ChristmasSecond Lesson of the Infant Jesus. Poverty.

Our Infant Saviour in His crib puts before us the spirit of poverty as one of the chief foundations of the Christian life. In truth, attachment to the material things of this world fills the heart with fear and disquietude, rendering it indisposed for the things of God. It weakens our faith in the invisible realities, lessens our hope of future reward, cools the ardor of our love of God, weakens our charity towards our neighbor and divides the most united families. And so, Jesus will proclaim later on, in the first of the Beatitudes, that it is necessary to be detached from earthly goods, at least in heart, if one would possess His kingdom. But let us, His willing disciples, without waiting for this warning, say to Him, as we kneel by His manger: “O Jesus, poor little One, Thou art eloquent in Thy silence and I understand Thee! O my King, crowned with poverty, I bless Thee! O my God, hidden beneath the swaddling bands, I adore Thee!
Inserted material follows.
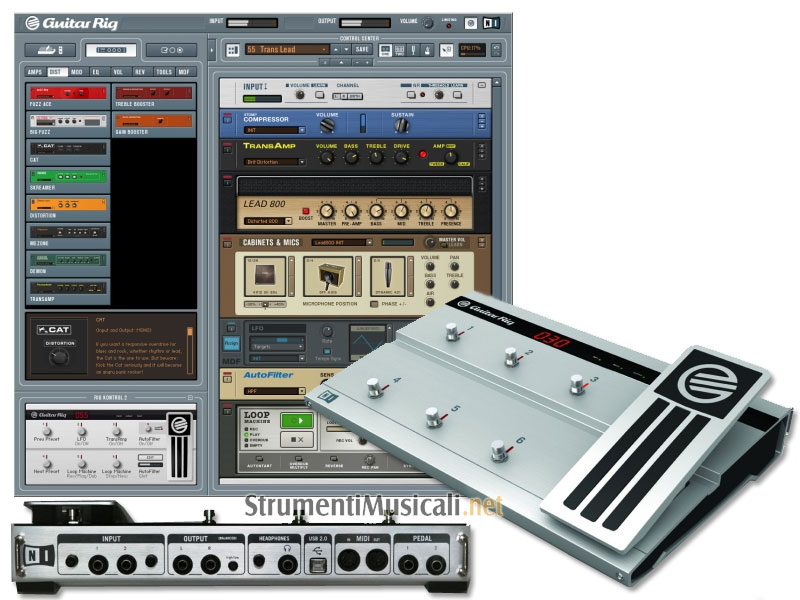Image resolution: width=800 pixels, height=600 pixels.
Task: Pick the Screamer pedal in the list
Action: tap(66, 177)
Henceforth Thy poverty shall be my law, my honor, my strength and my consolation.” These were the sentiments of Blessed Pons de Saint Gilles, O.P., who, though he was Superior, chose always the most worn habit, the coarsest food and the most inconvenient cell: yet the princes of the earth were all the more eager to bestow on him abundant alms, especially for the maintenance of the young men whom he was preparing to enter the Order (1263).


When a man in the midst of riches has not set his heart on them, he works wonders. – Saint Thomas Aquinas


Give some winter clothing to the poor, or an alms at the cost of some privation to yourself.